*SHORT TASK*: Render into Spanish this sentence from the article about Jane Douthitt: "Her father was a rancher, and she and her brother were always on horseback."

*DOCUMENT SECTION*:
-- Begin --
Back When They Bucked with Jane Douthitt

by Ruth Nicolaus

The wife of one of the biggest rodeo stars of his time led an interesting life of her own.
Even though Jane Douthitt often lived in the shadow of her husband, Buff Douthitt, she managed to be involved in a variety of activities.
Her life started on June 21, 1936, the daughter of R.C. and Ola Francis Kirkland, near Knox City, Texas. Her father was a rancher, and she and her brother were always on horseback. Living fifty miles from the nearest grocery store, horses and riding were their entertainment.
She graduated from Guthrie High School in 1952 and went to college at Texas Tech in Lubbock, majoring in business. She did not compete in collegiate rodeo; she had other plans. “I had my mind made up,” Jane said. “I didn’t have time to do anything but get my education. I had my life to get on with, in my mind.”
After college, she moved to Wichita Falls, where her dad’s kinfolk lived. She competed in barrel racing at amateur rodeos, riding borrowed horses. At the time, local ranchers would sponsor barrel racers, furnishing the horse and paying the cowgirl’s entry fees, and that’s how Jane rodeoed.
She competed in several pageants, finishing as runner-up for Miss Wichita Falls Queen and winning the Miss Rodeo Archer City title in the mid-1950s.
Her brother was in college in Wichita Falls when she met the man who would become her husband.
-- End --
*SOURCE DATA*:
-- Begin --
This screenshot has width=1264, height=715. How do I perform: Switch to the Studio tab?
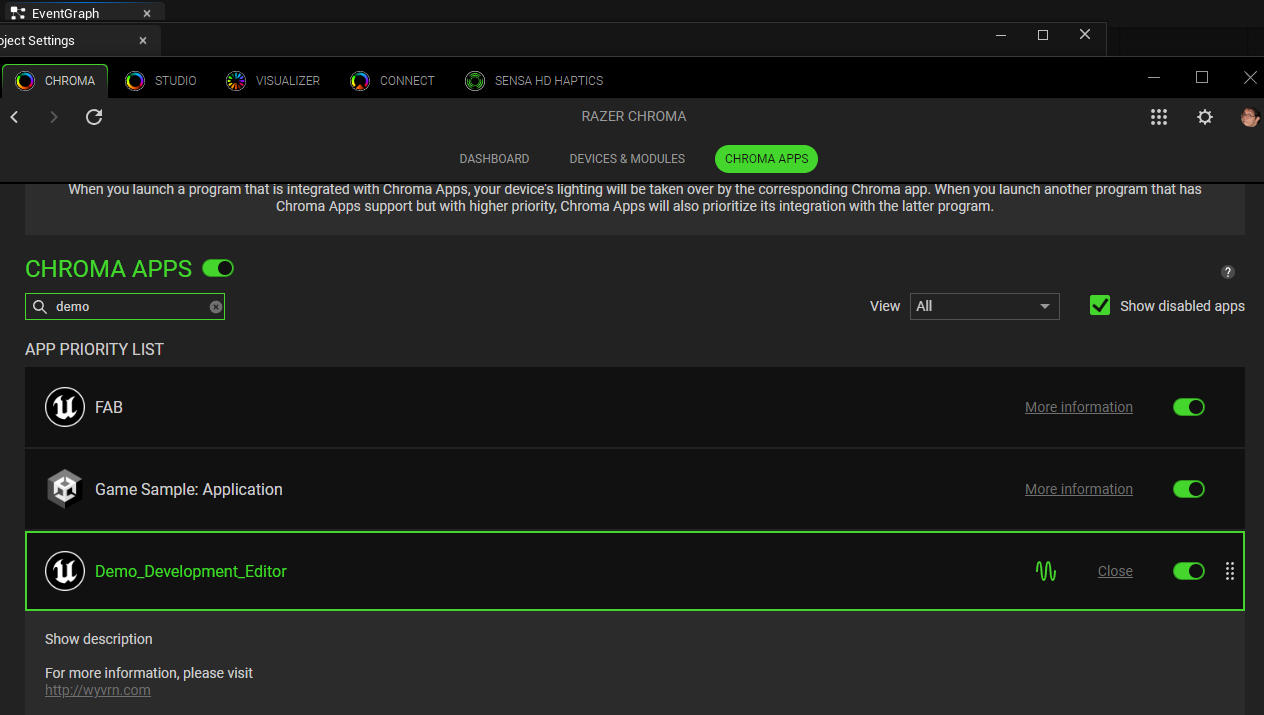pyautogui.click(x=162, y=81)
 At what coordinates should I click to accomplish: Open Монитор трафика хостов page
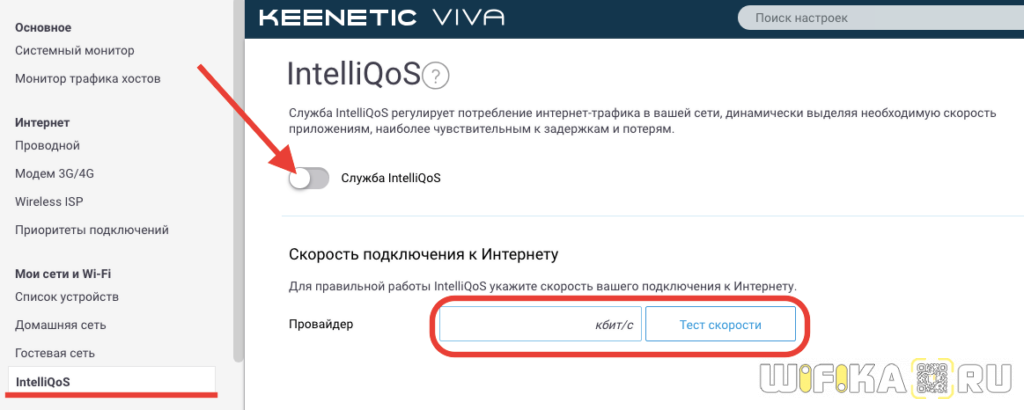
-- End --
*SOLUTION TO THE PROBLEM*: Su padre era ranchero, y ella y su hermano siempre andaban a caballo.